§ **Instructions for the task**
Copy the material below from the line containing "Open the Media menu" through the end of the material, inclusive, switching "Click" to "Select" and changing nothing else. Give only these lines and leave the pictures out.

Collected data
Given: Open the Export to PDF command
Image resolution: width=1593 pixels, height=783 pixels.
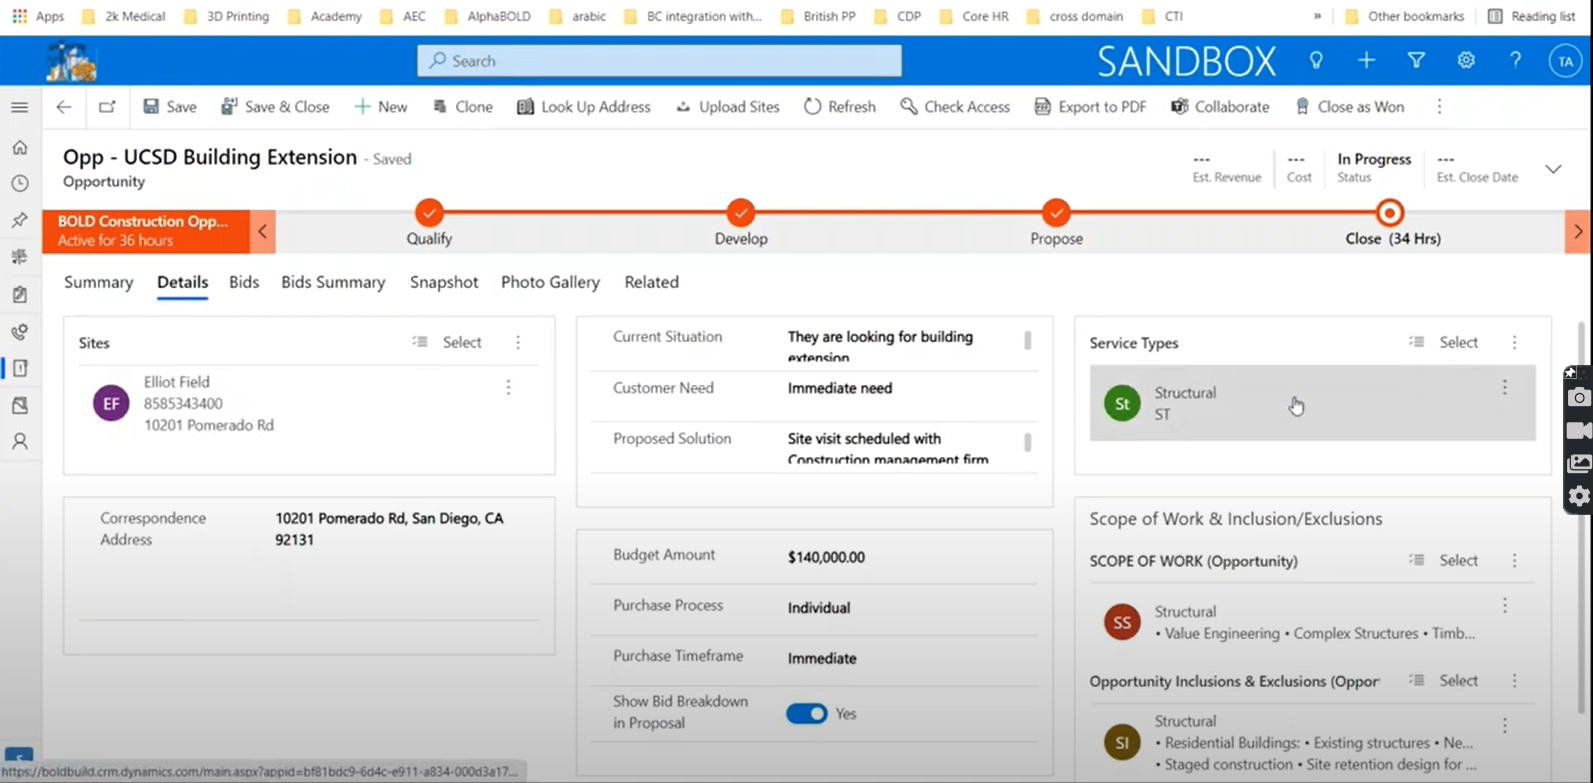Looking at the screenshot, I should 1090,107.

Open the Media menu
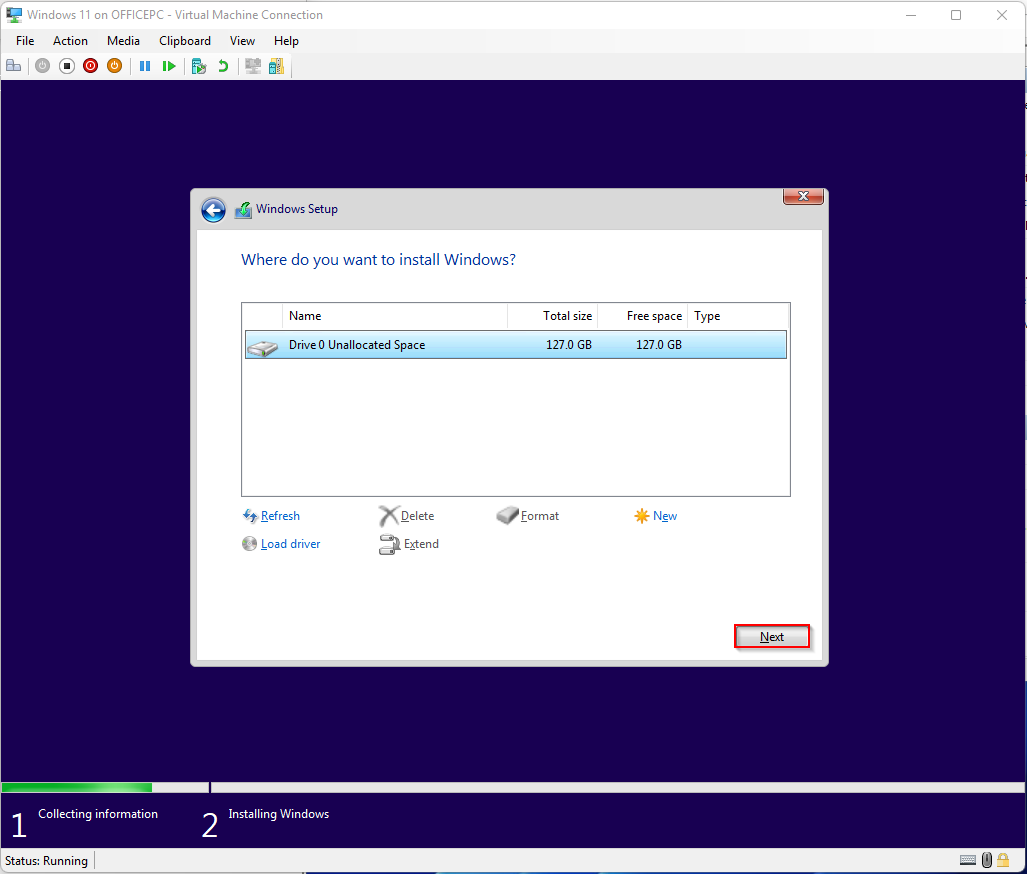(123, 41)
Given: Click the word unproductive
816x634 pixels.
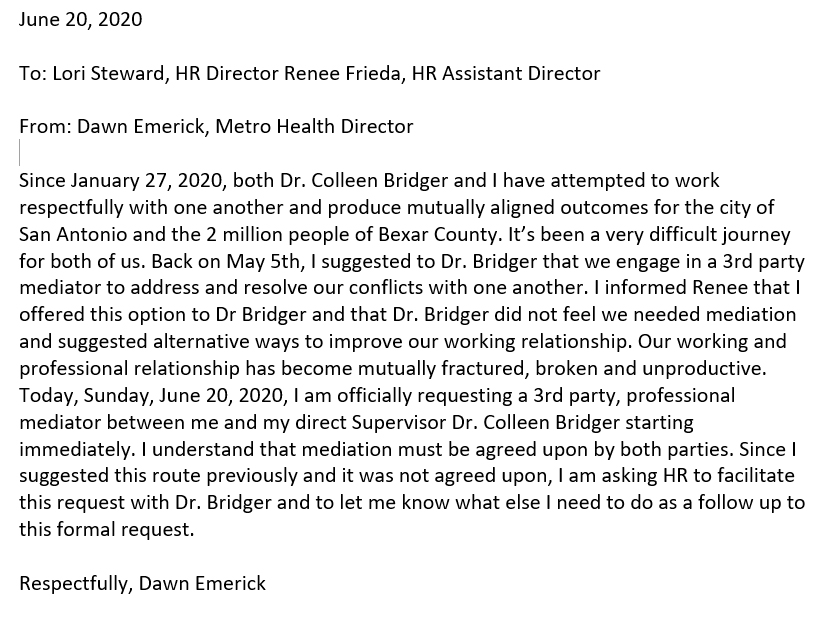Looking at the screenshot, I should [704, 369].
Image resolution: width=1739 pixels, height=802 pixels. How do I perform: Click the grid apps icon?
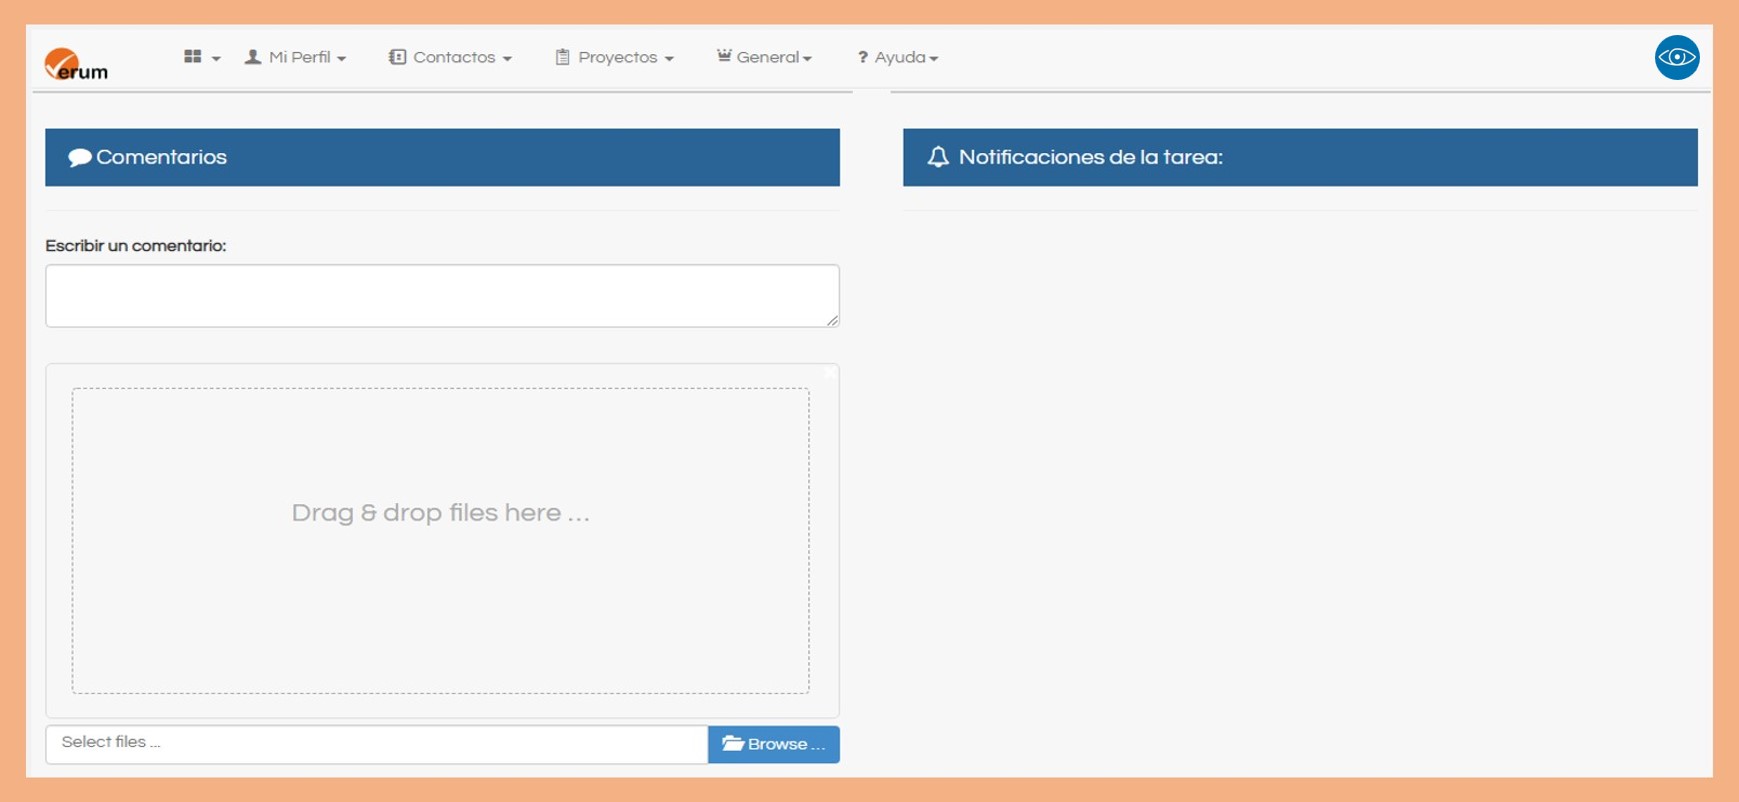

§ **Complete answer**
Open the Media menu
(123, 41)
Given: Select the word unproductive
816x634 pixels.
Looking at the screenshot, I should [704, 369].
Image resolution: width=1739 pixels, height=802 pixels. How do I perform: Select the grid apps icon?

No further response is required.